For immediate release
Real world reality and high-tech simulation meet in
new Volvo Safety Centre
GÖTEBORG, SWEDEN - A US$100 million addition to the Volvo Car Corporation Safety Centre has created the world's most advanced safety research facility, bringing together the ability to stage real world crash tests with high-tech simulations as part of a comprehensive program which extends the company's leadership in automotive safety.
The highlight of the new Volvo Cars Safety Centre is a crash test laboratory with a moveable test track carried on air cushions that permits researchers to stage car-to-car impacts in a wide number of combinations that simulate real world collisions. The moveable track, which swings through an arc of up to 90 degrees to stage impacts ranging from full-frontal to right-angle 'T-bone' collisions, is the first of its kind in the world. Laser instruments precisely control the speed of the cars to ensure they collide at pre-determined impact points.
The laboratory actually has two tracks - 154 metres and 108 metres respectively - that meet in a huge hall with 14.5-metre high ceilings and a glass floor (housing some of the many high-speed cameras used to study the crashes). The fixed track can be used for roll-over tests.

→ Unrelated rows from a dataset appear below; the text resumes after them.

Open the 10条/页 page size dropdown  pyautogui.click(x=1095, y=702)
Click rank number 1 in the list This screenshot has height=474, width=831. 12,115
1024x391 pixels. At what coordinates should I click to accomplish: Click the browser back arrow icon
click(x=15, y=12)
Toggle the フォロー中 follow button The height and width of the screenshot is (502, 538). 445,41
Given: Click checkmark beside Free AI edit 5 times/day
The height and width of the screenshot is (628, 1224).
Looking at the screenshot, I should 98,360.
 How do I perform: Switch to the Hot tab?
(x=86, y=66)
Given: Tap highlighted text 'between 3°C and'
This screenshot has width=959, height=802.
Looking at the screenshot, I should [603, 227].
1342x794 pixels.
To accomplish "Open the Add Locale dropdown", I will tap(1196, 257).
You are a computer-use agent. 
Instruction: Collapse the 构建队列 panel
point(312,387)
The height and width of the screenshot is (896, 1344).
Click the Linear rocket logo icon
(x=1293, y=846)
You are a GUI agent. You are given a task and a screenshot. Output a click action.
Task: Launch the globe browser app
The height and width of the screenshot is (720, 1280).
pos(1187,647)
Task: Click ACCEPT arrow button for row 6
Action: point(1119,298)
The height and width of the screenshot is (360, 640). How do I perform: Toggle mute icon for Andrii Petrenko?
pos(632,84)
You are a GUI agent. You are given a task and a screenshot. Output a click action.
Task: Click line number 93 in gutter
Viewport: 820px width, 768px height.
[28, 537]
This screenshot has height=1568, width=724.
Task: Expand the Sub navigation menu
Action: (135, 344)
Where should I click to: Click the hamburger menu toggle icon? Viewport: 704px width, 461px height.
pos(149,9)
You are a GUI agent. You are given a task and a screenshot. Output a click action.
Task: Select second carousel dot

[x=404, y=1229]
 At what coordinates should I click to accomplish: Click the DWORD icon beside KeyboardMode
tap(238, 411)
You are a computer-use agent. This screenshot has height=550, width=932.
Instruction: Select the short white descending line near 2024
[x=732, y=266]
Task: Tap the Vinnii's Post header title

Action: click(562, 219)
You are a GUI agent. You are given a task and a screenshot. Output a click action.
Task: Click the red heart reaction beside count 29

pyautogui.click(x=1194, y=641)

The new Centre, which opened in April, includes other innovative features:
An advanced crash test barrier effectively measures the forces created in an offset impact, one of the most common kinds of collisions. The new barrier is fitted with piezo-electric sensors which measure in two directions to determine how the car=s energy-absorbent structure handles these impacts. The barrier, which weighs 850 tonnes and is comprised of a concrete core reinforced with iron ore and surrounded by a 30 cm steel plate, is moved on air cushions to create precise offsets.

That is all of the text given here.